# [Problems and tasks]
1. List the areas of life that the episode description names as places to locate yourself.
2. Retype everything in the episode description from "Episode 8 –" down to "in this season.".

# [Source extract]
——
Episode 8 – Where Am I on the Journey? (Victim, Survivor, Thriver – Part 1) 

Description:
Are you a victim, a survivor, a thriver—or some mix of all three? This episode introduces a compassionate framework for understanding where you are in your healing without self‑judgment. You’ll see biblical examples of each stage and be guided through a gentle exercise to locate yourself in different areas of life (relationships, faith, body, emotions). Instead of a label to get stuck in, you’ll gain language that helps you receive what you actually need in this season. 

 Primary Scriptures for this episode (feel free to pause and look them up): 

  • Psalm 34:18 – The Lord close to the brokenhearted.
  • Exodus 3:7–8 – God sees, hears, and comes down to rescue.
——
(Records from a collection)
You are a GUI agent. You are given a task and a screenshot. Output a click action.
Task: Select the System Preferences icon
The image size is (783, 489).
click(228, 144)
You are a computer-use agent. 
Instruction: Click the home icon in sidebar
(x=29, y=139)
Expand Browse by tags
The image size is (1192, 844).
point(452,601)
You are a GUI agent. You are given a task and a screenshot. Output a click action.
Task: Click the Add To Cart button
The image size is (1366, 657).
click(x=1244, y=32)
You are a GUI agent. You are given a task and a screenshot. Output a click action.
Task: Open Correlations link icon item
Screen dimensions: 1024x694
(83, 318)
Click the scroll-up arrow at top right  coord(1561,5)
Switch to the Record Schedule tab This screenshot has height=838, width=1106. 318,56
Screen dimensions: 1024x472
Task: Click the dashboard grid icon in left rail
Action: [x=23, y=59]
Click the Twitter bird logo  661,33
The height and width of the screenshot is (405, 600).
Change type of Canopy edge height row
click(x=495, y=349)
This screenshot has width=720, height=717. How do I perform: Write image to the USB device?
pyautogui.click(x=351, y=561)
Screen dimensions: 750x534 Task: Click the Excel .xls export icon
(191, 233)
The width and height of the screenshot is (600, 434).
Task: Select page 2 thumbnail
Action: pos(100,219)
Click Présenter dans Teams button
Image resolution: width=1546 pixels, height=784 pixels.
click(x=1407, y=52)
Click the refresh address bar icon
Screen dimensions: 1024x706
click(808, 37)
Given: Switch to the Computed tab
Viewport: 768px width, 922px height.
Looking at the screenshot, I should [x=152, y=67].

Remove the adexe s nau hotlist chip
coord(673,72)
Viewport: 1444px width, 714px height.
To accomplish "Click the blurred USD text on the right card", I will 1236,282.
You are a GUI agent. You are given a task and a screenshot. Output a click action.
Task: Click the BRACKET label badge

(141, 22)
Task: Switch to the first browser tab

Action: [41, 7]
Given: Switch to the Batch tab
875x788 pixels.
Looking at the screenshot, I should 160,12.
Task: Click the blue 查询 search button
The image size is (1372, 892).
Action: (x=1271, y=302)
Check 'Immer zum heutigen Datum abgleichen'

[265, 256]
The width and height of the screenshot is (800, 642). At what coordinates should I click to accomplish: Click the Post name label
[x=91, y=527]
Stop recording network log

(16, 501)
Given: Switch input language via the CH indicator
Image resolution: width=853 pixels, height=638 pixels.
——
# [Answers by task]
1. relationships, faith, body, emotions

2.
Episode 8 – Where Am I on the Journey? (Victim, Survivor, Thriver – Part 1) 

Description:
Are you a victim, a survivor, a thriver—or some mix of all three? This episode introduces a compassionate framework for understanding where you are in your healing without self‑judgment. You’ll see biblical examples of each stage and be guided through a gentle exercise to locate yourself in different areas of life (relationships, faith, body, emotions). Instead of a label to get stuck in, you’ll gain language that helps you receive what you actually need in this season.